> _Instructions_
A: In the GICv3 patch thread, how many GICv3 VCPUs is the current QEMU code said to have room for?
B: Please pick up the GICv3 patch thread after its final sentence and carry it on.

> _Quoted passage_
☆ ☆ ☆ ☆
[PATCH v4 15/19] arm/arm64: KVM: add virtual GICv3 distributor emulation

Tue Dec 2 09:32:45 PST 2014

On 02/12/14 17:06, Marc Zyngier wrote:
> On 02/12/14 16:24, Andre Przywara wrote:
>> Hej Christoffer,
>>
>> On 30/11/14 08:30, Christoffer Dall wrote:
>>> On Fri, Nov 28, 2014 at 03:24:11PM +0000, Andre Przywara wrote:
>>>> Hej Christoffer,
>>>>
>>>> On 25/11/14 10:41, Christoffer Dall wrote:
>>>>> Hi Andre,
>>>>>
>>>>> On Mon, Nov 24, 2014 at 04:00:46PM +0000, Andre Przywara wrote:
>>>>>
>>>>
>>
>> [...]
>>
>>>>>>>> +
>>>>>>>> +     if (!is_in_range(mmio->phys_addr, mmio->len, rdbase,
>>>>>>>> +         GIC_V3_REDIST_SIZE * nrcpus))
>>>>>>>> +             return false;
>>>>>>>
>>>>>>> Did you think more about the contiguous allocation issue here or can you
>>>>>>> give me a pointer to the requirement in the spec?
>>>>>>
>>>>>> 5.4.1 Re-Distributor Addressing
>>>>>>
>>>>>
>>>>> Section 5.4.1 talks about the pages within a single re-distributor having
>>>>> to be contiguous, not all the re-deistributor regions having to be
>>>>> contiguous, right?
>>>>
>>>> Ah yes, you are right. But I still think it does not matter:
>>>> 1) We are "implementing" the GICv3. So as the spec does not forbid this,
>>>> we just state that the redistributor register maps for each VCPU are
>>>> contiguous. Also we create the FDT accordingly. I will add a comment in
>>>> the documentation to state this.
>>>>
>>>> 2) The kernel's GICv3 DT bindings assume this allocation is the default.
>>>> Although Marc added bindings to work around this (stride), it seems much
>>>> more logical to me to not use it.
>>>
>>> I don't disagree (and never have) with the fact that it is up to us to
>>> decide.
>>>
>>> My original question, which we haven't talked about yet, is if it is
>>> *reasonable* to assume that all re-distributor regions will always be
>>> contiguous?
>>>
>>> How will you handle VCPU hotplug for example?
>>
>> As kvmtool does not support hotplug, I haven't thought about this yet.
>> To me it looks like userland should just use maxcpus for the allocation.
>> If I get the current QEMU code right, there is room for 127 GICv3 VCPUs
>> (2*64K per VCPU + 64K for the distributor in 16M space) at the moment.
>> Kvmtool uses a different mapping, which allows to share 1G with virtio,
>> so the limit is around 8000ish VCPUs here.
>> Are there any issues with changing the QEMU virt mapping later?
>> Migration, maybe?
>> If the UART, the RTC and the virtio regions are moved more towards the
>> beginning of the 256MB PCI mapping, then there should be space for a bit
>> less than 1024 VCPUs, if I get this right.
>>
>>> Where in the guest
>>> physical memory map of our various virt machines should these regions
>>> sit so that we can allocate anough re-distributors for VCPUs etc.?
☆ ☆ ☆ ☆
> _Dataset extract_

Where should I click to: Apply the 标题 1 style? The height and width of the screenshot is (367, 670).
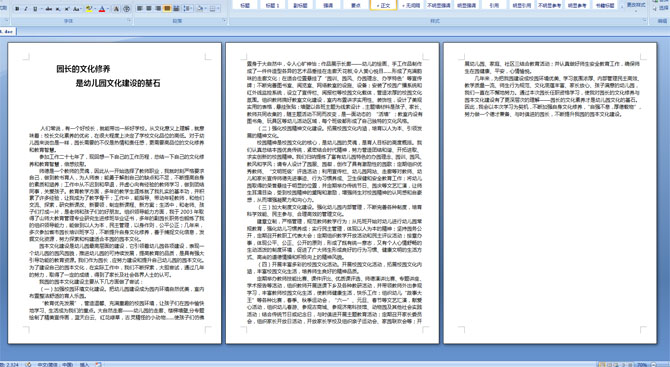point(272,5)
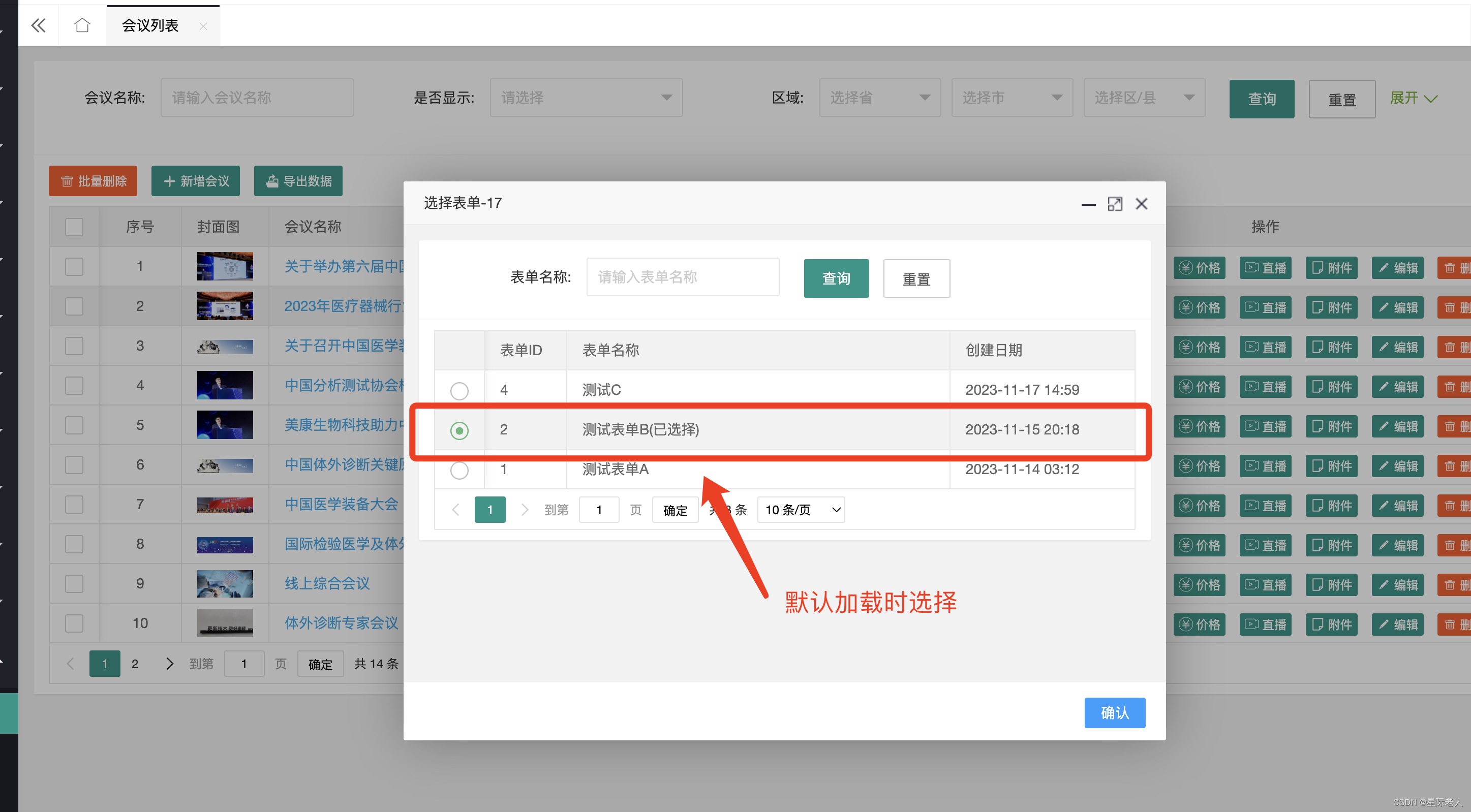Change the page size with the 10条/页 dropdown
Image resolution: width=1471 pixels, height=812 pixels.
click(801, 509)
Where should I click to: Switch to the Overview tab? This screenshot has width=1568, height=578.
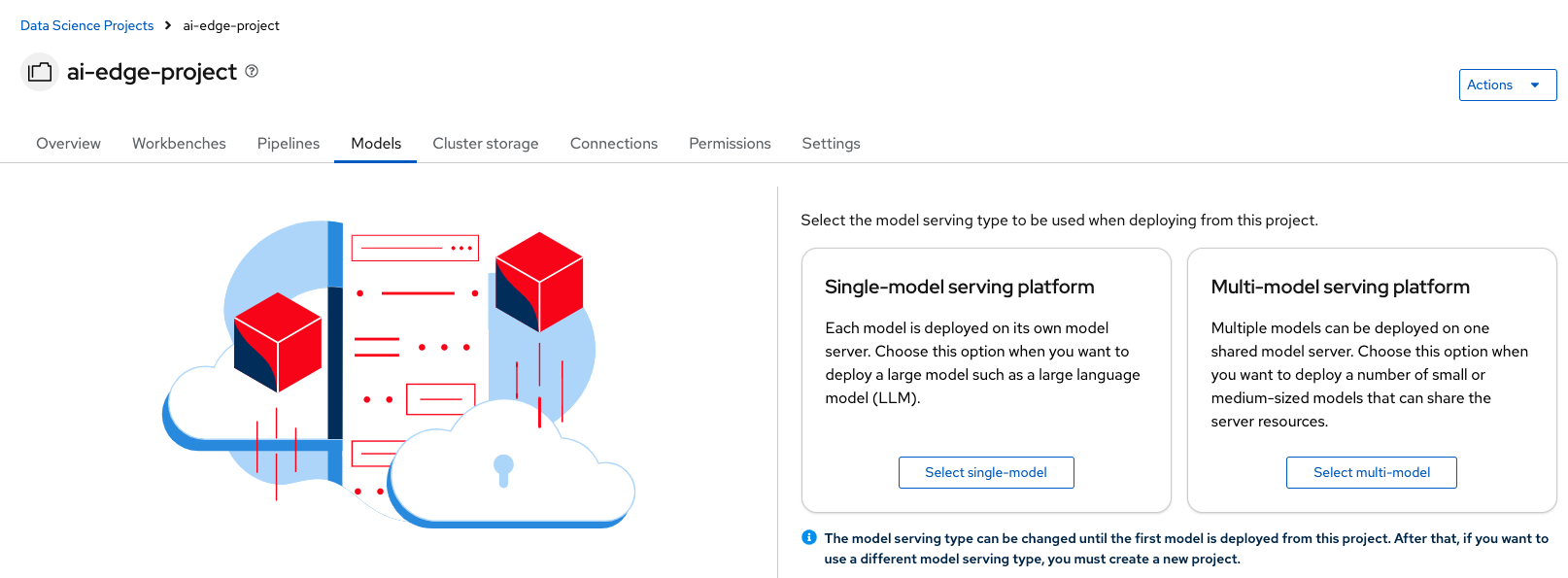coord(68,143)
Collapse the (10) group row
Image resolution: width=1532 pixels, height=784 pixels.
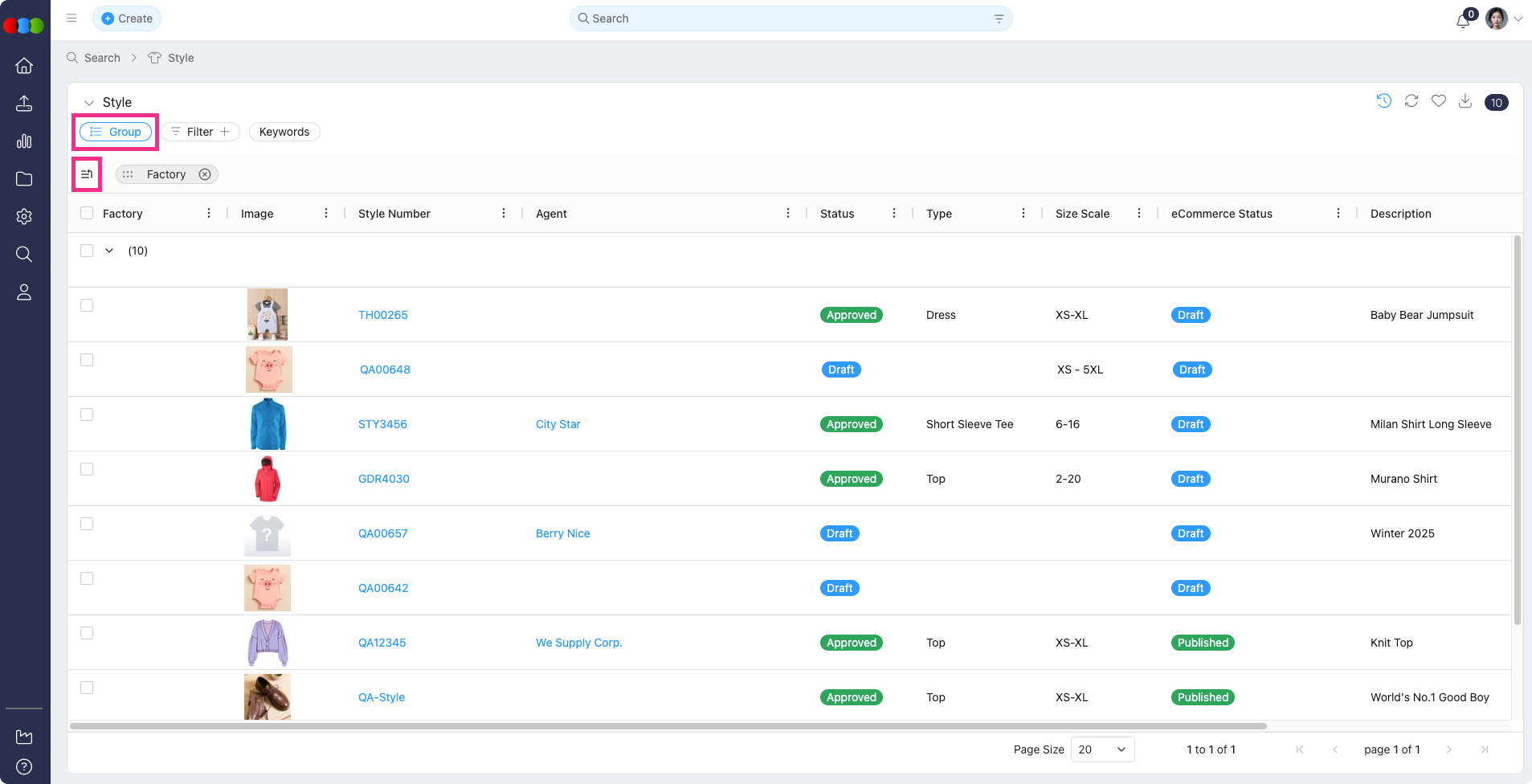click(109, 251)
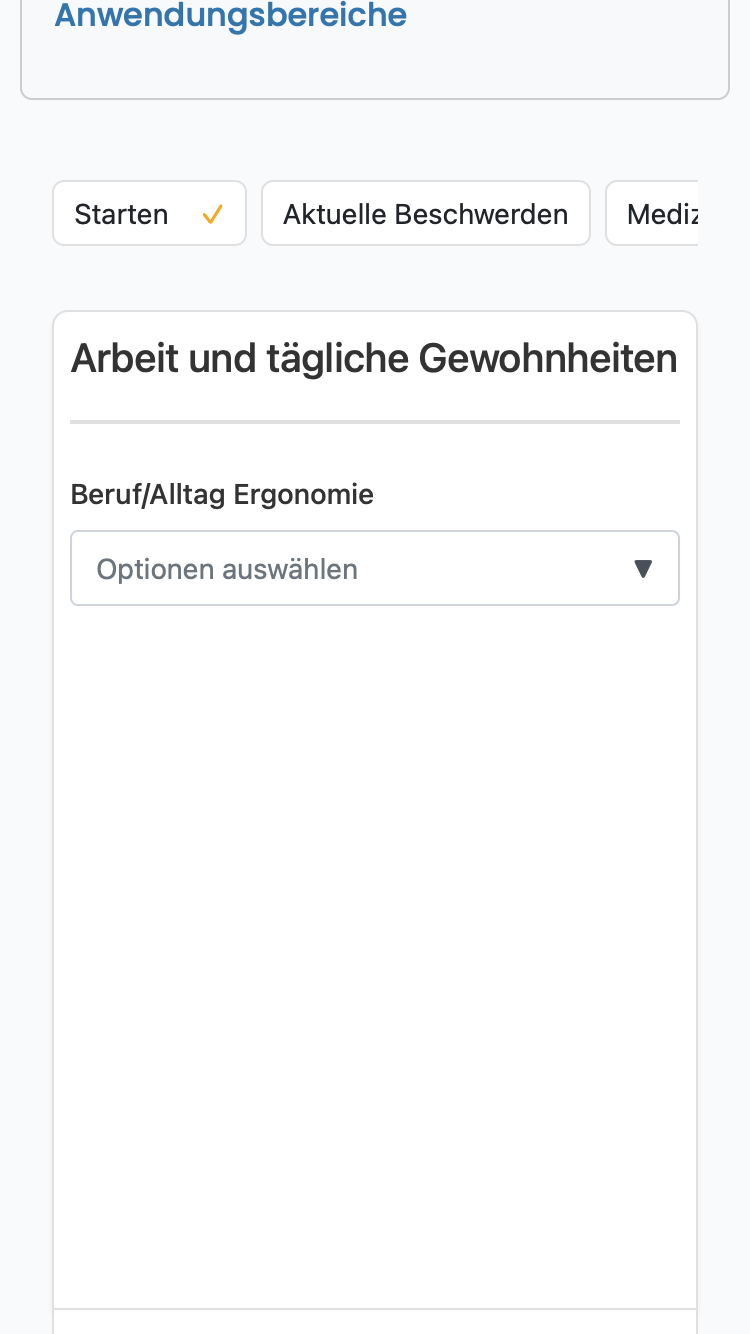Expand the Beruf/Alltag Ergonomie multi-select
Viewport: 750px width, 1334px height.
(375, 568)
☆ ☆ ☆ ☆
> _Responses per task_
A: Room for 127 GICv3 VCPUs.

B:
>>
>> Various? Are there other mappings than those described in hw/arm/virt.c?
>>
>>> I just want to make sure we're not limiting ourselves by some amount of
>>> functionality or ABI (redistributor base addresses) that will be hard to
>>> expand in the future.
>>
>> If we are flexible with the mapping at VM creation time, QEMU could just
>> use a mapping depending on max_cpus:
>> < 128 VCPUs: use the current mapping
>> 128 <= x < 1020: use a more compressed mapping
>>> = 1020: map the redistributor somewhere above 4 GB
>>
>> As the device tree binding for GICv3 just supports a stride value, we
>> don't have any other real options beside this, right? So how I see this,
>> a contiguous mapping (with possible holes) is the only way.
> 
> Not really. The GICv3 binding definitely supports having several regions
> for the redistributors (see the binding documentation). This allows for
> the pathological case where you have N regions for N CPUs. Not that we
> ever want to go there, really.

Ah yes, thanks for pointing that out. I was mixing this up with the
stride parameter, which is independent of this. Sorry for that.

So from a userland point of view we probably would like to have the
first n VCPU's redistributors mapped at their current places and allow
for more VCPUs to use memory above 4 GB.
Which would require quite some changes to the code to support this in a
very flexible way. I think this could be much easier if we confine
ourselves to two regions (one contiguous lower (< 4 GB) and one
contiguous upper region (>4 GB)), so we don't need to support arbitrary
per VCPU addresses, but could just use the 1st or 2nd map depending on
the VCPU number.
Is this too hackish?
If not, I would add another vgic_addr type (like
KVM_VGIC_V3_ADDR_TYPE_REDIST_UPPER or so) to be used from userland and
use that in the handle_mmio region detection.
Let me know if that sounds reasonable.

Cheers,
Andre.